### PROBLEM DESCRIPTION
Give back the full material exactly. Omit no line.

### LISTED ENTRIES

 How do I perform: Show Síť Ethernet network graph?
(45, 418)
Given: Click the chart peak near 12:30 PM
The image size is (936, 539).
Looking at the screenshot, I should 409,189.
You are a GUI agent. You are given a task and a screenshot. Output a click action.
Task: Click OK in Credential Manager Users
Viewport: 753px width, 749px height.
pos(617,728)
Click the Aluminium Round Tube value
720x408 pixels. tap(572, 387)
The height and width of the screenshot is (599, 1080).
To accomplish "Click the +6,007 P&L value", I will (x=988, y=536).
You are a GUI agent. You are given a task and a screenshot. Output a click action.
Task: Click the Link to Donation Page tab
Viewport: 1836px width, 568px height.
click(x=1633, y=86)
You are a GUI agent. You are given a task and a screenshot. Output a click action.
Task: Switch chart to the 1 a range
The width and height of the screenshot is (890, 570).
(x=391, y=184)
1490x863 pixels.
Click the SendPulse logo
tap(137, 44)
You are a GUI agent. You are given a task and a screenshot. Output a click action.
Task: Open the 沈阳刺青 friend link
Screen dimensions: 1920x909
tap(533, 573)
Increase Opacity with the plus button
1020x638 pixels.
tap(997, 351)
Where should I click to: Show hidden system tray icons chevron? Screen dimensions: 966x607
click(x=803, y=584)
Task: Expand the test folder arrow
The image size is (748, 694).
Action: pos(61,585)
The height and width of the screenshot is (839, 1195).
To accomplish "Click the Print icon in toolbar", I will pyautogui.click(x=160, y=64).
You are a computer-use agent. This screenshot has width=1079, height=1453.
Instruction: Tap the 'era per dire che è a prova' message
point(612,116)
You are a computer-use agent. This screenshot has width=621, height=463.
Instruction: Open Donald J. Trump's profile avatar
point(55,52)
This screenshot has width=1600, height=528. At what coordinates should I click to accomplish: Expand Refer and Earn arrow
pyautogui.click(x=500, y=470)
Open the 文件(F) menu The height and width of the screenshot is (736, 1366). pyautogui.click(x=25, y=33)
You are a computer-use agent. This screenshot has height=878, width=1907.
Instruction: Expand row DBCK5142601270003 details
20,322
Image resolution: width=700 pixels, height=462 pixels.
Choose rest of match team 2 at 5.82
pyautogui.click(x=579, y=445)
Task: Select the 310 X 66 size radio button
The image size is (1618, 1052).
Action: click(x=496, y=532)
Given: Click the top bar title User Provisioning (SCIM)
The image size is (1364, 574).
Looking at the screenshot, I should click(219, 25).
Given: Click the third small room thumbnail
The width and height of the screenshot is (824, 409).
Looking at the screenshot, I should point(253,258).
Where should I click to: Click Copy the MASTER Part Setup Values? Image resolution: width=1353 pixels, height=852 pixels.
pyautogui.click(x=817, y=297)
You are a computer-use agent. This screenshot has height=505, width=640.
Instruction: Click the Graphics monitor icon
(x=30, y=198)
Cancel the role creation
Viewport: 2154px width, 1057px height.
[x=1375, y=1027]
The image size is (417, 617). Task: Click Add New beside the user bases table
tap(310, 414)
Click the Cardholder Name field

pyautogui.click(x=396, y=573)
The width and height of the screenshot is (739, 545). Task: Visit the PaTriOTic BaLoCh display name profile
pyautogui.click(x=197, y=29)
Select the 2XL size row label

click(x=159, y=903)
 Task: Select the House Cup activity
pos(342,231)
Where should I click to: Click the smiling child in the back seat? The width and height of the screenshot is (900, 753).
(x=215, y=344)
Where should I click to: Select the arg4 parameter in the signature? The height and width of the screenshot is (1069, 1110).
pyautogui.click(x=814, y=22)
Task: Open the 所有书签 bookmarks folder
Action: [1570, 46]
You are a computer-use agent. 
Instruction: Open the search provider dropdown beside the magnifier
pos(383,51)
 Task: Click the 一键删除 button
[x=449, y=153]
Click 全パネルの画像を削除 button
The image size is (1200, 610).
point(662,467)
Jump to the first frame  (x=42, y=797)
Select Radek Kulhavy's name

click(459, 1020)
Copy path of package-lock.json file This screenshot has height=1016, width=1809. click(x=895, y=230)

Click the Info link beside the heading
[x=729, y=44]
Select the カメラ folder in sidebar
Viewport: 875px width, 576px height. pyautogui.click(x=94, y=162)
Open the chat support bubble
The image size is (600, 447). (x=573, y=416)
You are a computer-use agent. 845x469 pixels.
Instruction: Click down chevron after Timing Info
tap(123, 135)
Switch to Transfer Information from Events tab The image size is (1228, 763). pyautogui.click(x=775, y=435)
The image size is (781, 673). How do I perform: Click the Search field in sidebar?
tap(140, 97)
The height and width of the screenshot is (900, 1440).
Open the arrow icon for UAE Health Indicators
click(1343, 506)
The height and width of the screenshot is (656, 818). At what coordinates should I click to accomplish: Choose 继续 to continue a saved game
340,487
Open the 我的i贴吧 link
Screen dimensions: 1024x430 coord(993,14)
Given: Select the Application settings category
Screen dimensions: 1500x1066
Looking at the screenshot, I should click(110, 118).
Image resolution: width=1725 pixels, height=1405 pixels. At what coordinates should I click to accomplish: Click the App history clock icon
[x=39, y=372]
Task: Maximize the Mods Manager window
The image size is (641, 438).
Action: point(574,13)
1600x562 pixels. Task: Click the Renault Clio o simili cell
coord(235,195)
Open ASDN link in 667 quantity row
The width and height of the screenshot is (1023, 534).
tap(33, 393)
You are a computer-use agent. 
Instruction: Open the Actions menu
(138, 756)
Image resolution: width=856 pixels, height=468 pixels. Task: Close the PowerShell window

### EXPECTED ANSWER
 How do I perform: Show Síť Ethernet network graph?
(45, 418)
Given: Click the chart peak near 12:30 PM
The image size is (936, 539).
Looking at the screenshot, I should 409,189.
You are a GUI agent. You are given a task and a screenshot. Output a click action.
Task: Click OK in Credential Manager Users
Viewport: 753px width, 749px height.
pos(617,728)
Click the Aluminium Round Tube value
720x408 pixels. tap(572, 387)
The height and width of the screenshot is (599, 1080).
To accomplish "Click the +6,007 P&L value", I will (x=988, y=536).
You are a GUI agent. You are given a task and a screenshot. Output a click action.
Task: Click the Link to Donation Page tab
Viewport: 1836px width, 568px height.
click(x=1633, y=86)
You are a GUI agent. You are given a task and a screenshot. Output a click action.
Task: Switch chart to the 1 a range
The width and height of the screenshot is (890, 570).
(x=391, y=184)
1490x863 pixels.
Click the SendPulse logo
tap(137, 44)
You are a GUI agent. You are given a task and a screenshot. Output a click action.
Task: Open the 沈阳刺青 friend link
Screen dimensions: 1920x909
tap(533, 573)
Increase Opacity with the plus button
1020x638 pixels.
tap(997, 351)
Where should I click to: Show hidden system tray icons chevron? Screen dimensions: 966x607
click(x=803, y=584)
Task: Expand the test folder arrow
The image size is (748, 694).
Action: pos(61,585)
The height and width of the screenshot is (839, 1195).
To accomplish "Click the Print icon in toolbar", I will pyautogui.click(x=160, y=64).
You are a computer-use agent. This screenshot has width=1079, height=1453.
Instruction: Tap the 'era per dire che è a prova' message
point(612,116)
You are a computer-use agent. This screenshot has width=621, height=463.
Instruction: Open Donald J. Trump's profile avatar
point(55,52)
This screenshot has width=1600, height=528. At what coordinates should I click to accomplish: Expand Refer and Earn arrow
pyautogui.click(x=500, y=470)
Open the 文件(F) menu The height and width of the screenshot is (736, 1366). pyautogui.click(x=25, y=33)
You are a computer-use agent. This screenshot has height=878, width=1907.
Instruction: Expand row DBCK5142601270003 details
20,322
Image resolution: width=700 pixels, height=462 pixels.
Choose rest of match team 2 at 5.82
pyautogui.click(x=579, y=445)
Task: Select the 310 X 66 size radio button
The image size is (1618, 1052).
Action: click(x=496, y=532)
Given: Click the top bar title User Provisioning (SCIM)
The image size is (1364, 574).
Looking at the screenshot, I should click(219, 25).
Given: Click the third small room thumbnail
The width and height of the screenshot is (824, 409).
Looking at the screenshot, I should point(253,258).
Where should I click to: Click Copy the MASTER Part Setup Values? Image resolution: width=1353 pixels, height=852 pixels.
pyautogui.click(x=817, y=297)
You are a computer-use agent. This screenshot has height=505, width=640.
Instruction: Click the Graphics monitor icon
(x=30, y=198)
Cancel the role creation
Viewport: 2154px width, 1057px height.
[x=1375, y=1027]
The image size is (417, 617). Task: Click Add New beside the user bases table
tap(310, 414)
Click the Cardholder Name field

pyautogui.click(x=396, y=573)
The width and height of the screenshot is (739, 545). Task: Visit the PaTriOTic BaLoCh display name profile
pyautogui.click(x=197, y=29)
Select the 2XL size row label

click(x=159, y=903)
 Task: Select the House Cup activity
pos(342,231)
Where should I click to: Click the smiling child in the back seat? The width and height of the screenshot is (900, 753).
(x=215, y=344)
Where should I click to: Select the arg4 parameter in the signature? The height and width of the screenshot is (1069, 1110).
pyautogui.click(x=814, y=22)
Task: Open the 所有书签 bookmarks folder
Action: [1570, 46]
You are a computer-use agent. 
Instruction: Open the search provider dropdown beside the magnifier
pos(383,51)
 Task: Click the 一键删除 button
[x=449, y=153]
Click 全パネルの画像を削除 button
The image size is (1200, 610).
point(662,467)
Jump to the first frame  (x=42, y=797)
Select Radek Kulhavy's name

click(459, 1020)
Copy path of package-lock.json file This screenshot has height=1016, width=1809. click(x=895, y=230)

Click the Info link beside the heading
[x=729, y=44]
Select the カメラ folder in sidebar
Viewport: 875px width, 576px height. pyautogui.click(x=94, y=162)
Open the chat support bubble
The image size is (600, 447). (x=573, y=416)
You are a computer-use agent. 845x469 pixels.
Instruction: Click down chevron after Timing Info
tap(123, 135)
Switch to Transfer Information from Events tab The image size is (1228, 763). pyautogui.click(x=775, y=435)
The image size is (781, 673). How do I perform: Click the Search field in sidebar?
tap(140, 97)
The height and width of the screenshot is (900, 1440).
Open the arrow icon for UAE Health Indicators
click(1343, 506)
The height and width of the screenshot is (656, 818). At what coordinates should I click to accomplish: Choose 继续 to continue a saved game
340,487
Open the 我的i贴吧 link
Screen dimensions: 1024x430 coord(993,14)
Given: Select the Application settings category
Screen dimensions: 1500x1066
Looking at the screenshot, I should click(110, 118).
Image resolution: width=1725 pixels, height=1405 pixels. At what coordinates should I click to accomplish: Click the App history clock icon
[x=39, y=372]
Task: Maximize the Mods Manager window
The image size is (641, 438).
Action: point(574,13)
1600x562 pixels. Task: Click the Renault Clio o simili cell
coord(235,195)
Open ASDN link in 667 quantity row
The width and height of the screenshot is (1023, 534).
tap(33, 393)
You are a computer-use agent. 
Instruction: Open the Actions menu
(138, 756)
Image resolution: width=856 pixels, height=468 pixels. Task: Close the PowerShell window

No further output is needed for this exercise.